DATA EXTRACT Start Marker

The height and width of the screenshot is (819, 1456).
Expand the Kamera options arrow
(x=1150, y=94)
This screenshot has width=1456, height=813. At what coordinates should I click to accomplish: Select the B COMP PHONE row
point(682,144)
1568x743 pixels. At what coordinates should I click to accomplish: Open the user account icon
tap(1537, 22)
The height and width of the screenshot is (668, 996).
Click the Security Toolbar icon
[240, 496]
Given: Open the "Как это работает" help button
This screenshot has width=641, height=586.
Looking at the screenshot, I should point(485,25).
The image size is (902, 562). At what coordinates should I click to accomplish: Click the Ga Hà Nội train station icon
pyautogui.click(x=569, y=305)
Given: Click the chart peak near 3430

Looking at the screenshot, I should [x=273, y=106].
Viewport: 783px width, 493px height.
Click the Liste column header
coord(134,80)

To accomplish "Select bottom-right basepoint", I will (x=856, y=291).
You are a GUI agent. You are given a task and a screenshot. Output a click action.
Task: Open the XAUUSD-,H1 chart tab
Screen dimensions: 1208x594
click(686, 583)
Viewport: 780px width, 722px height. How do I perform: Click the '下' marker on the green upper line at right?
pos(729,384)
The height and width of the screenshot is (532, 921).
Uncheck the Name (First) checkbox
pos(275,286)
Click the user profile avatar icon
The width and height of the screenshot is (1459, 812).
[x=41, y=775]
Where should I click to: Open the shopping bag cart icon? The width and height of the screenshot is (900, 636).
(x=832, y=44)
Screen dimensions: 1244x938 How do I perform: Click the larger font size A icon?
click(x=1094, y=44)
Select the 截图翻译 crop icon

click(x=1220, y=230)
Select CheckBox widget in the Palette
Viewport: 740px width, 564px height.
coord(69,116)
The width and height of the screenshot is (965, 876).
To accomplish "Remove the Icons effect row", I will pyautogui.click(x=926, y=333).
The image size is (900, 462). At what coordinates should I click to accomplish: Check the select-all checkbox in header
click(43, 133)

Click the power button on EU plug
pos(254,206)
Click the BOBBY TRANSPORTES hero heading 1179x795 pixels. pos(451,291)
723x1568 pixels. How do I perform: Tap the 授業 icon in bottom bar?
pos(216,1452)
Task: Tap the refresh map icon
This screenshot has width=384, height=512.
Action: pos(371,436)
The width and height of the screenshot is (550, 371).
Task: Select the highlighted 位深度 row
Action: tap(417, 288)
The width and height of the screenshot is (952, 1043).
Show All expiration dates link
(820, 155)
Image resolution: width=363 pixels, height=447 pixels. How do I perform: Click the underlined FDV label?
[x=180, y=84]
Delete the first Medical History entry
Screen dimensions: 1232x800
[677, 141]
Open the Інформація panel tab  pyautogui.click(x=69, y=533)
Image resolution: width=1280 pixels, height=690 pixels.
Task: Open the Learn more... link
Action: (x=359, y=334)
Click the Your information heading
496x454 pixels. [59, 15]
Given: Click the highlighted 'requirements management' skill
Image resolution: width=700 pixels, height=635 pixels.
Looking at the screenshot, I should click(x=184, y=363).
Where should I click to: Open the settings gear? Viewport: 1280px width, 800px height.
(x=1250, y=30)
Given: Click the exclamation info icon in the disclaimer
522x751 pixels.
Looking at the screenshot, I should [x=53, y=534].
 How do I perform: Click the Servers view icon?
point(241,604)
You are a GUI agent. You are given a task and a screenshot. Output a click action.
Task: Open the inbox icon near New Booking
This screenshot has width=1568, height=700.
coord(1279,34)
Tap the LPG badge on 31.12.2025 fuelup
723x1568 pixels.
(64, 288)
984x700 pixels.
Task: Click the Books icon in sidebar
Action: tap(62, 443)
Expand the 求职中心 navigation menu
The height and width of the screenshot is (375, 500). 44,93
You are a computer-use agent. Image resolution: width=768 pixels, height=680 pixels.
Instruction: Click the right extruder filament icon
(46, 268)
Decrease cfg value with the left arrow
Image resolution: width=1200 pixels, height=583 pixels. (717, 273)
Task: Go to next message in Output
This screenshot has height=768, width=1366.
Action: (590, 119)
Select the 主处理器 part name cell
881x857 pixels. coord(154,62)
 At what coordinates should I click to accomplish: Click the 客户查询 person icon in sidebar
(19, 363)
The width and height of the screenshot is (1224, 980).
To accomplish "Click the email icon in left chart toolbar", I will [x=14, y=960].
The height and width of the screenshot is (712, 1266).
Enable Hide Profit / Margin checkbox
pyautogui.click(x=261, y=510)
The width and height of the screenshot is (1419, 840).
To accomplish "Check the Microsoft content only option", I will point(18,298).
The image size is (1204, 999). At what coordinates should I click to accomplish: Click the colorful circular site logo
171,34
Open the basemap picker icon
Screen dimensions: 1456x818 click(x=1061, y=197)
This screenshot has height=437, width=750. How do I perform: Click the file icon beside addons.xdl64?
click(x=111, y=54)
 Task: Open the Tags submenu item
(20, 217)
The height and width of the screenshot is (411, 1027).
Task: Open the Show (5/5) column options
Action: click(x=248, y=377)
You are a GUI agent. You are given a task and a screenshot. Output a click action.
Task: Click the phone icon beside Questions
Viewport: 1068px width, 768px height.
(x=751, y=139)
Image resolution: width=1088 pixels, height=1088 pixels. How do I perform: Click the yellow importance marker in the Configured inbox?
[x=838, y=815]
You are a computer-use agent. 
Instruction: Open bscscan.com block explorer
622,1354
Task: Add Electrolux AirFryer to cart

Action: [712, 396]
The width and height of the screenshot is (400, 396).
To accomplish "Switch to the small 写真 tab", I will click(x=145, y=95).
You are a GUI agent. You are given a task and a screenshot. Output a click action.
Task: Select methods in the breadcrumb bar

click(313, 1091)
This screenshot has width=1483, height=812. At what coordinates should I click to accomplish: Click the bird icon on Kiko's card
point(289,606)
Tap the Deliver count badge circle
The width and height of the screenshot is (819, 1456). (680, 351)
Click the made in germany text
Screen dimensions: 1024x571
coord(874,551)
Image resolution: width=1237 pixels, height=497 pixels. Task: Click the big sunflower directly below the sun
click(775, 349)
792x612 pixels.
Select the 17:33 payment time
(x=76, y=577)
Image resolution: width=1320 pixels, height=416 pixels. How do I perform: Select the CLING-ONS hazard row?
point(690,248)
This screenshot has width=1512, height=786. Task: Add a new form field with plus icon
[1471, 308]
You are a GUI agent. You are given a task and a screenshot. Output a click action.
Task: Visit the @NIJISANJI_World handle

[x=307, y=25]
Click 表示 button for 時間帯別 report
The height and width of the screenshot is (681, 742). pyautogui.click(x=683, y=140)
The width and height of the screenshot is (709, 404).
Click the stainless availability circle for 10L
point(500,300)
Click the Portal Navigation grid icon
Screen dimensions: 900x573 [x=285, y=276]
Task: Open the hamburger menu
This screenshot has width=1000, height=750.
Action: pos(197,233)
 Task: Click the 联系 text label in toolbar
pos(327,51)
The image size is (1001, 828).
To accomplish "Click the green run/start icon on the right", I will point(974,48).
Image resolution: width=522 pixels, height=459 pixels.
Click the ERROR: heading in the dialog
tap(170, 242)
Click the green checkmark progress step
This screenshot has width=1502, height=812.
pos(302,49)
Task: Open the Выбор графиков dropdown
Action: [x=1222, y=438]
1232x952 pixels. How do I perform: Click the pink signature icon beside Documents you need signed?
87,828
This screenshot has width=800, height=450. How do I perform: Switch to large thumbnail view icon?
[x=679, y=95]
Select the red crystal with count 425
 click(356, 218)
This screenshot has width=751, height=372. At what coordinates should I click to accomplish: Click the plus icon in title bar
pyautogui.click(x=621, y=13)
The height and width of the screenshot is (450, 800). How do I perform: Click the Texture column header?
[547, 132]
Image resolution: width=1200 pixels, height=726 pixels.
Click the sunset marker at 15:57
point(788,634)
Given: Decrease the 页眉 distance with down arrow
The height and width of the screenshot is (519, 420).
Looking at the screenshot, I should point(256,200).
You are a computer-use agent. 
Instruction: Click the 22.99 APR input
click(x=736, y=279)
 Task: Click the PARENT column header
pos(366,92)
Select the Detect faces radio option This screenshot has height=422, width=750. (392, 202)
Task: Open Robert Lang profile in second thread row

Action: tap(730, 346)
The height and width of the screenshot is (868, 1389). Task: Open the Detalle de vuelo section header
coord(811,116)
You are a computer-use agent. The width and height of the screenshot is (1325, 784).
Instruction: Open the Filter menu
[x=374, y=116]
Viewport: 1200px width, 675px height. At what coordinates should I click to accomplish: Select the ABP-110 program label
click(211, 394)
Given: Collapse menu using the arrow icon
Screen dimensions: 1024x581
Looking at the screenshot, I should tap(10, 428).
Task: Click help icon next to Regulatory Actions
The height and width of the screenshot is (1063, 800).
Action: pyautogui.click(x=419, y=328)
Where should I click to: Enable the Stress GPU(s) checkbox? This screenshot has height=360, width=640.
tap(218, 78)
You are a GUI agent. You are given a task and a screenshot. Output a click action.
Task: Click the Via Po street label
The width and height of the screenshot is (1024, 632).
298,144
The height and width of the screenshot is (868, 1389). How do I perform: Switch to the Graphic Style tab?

DATA EXTRACT End Marker

THE PROBLEM: Lines after the one containing "Task: Tap the refresh map icon" are not part of the task. Output the entries exactly from their first line through that one.

YOUR RESPONSE:
The height and width of the screenshot is (819, 1456).
Expand the Kamera options arrow
(x=1150, y=94)
This screenshot has width=1456, height=813. At what coordinates should I click to accomplish: Select the B COMP PHONE row
point(682,144)
1568x743 pixels. At what coordinates should I click to accomplish: Open the user account icon
tap(1537, 22)
The height and width of the screenshot is (668, 996).
Click the Security Toolbar icon
[240, 496]
Given: Open the "Как это работает" help button
This screenshot has width=641, height=586.
Looking at the screenshot, I should point(485,25).
The image size is (902, 562). At what coordinates should I click to accomplish: Click the Ga Hà Nội train station icon
pyautogui.click(x=569, y=305)
Given: Click the chart peak near 3430

Looking at the screenshot, I should [x=273, y=106].
Viewport: 783px width, 493px height.
Click the Liste column header
coord(134,80)

To accomplish "Select bottom-right basepoint", I will (x=856, y=291).
You are a GUI agent. You are given a task and a screenshot. Output a click action.
Task: Open the XAUUSD-,H1 chart tab
Screen dimensions: 1208x594
click(686, 583)
Viewport: 780px width, 722px height. How do I perform: Click the '下' marker on the green upper line at right?
pos(729,384)
The height and width of the screenshot is (532, 921).
Uncheck the Name (First) checkbox
pos(275,286)
Click the user profile avatar icon
The width and height of the screenshot is (1459, 812).
[x=41, y=775]
Where should I click to: Open the shopping bag cart icon? The width and height of the screenshot is (900, 636).
(x=832, y=44)
Screen dimensions: 1244x938 How do I perform: Click the larger font size A icon?
click(x=1094, y=44)
Select the 截图翻译 crop icon

click(x=1220, y=230)
Select CheckBox widget in the Palette
Viewport: 740px width, 564px height.
coord(69,116)
The width and height of the screenshot is (965, 876).
To accomplish "Remove the Icons effect row", I will pyautogui.click(x=926, y=333).
The image size is (900, 462). At what coordinates should I click to accomplish: Check the select-all checkbox in header
click(43, 133)

Click the power button on EU plug
pos(254,206)
Click the BOBBY TRANSPORTES hero heading 1179x795 pixels. pos(451,291)
723x1568 pixels. How do I perform: Tap the 授業 icon in bottom bar?
pos(216,1452)
Task: Tap the refresh map icon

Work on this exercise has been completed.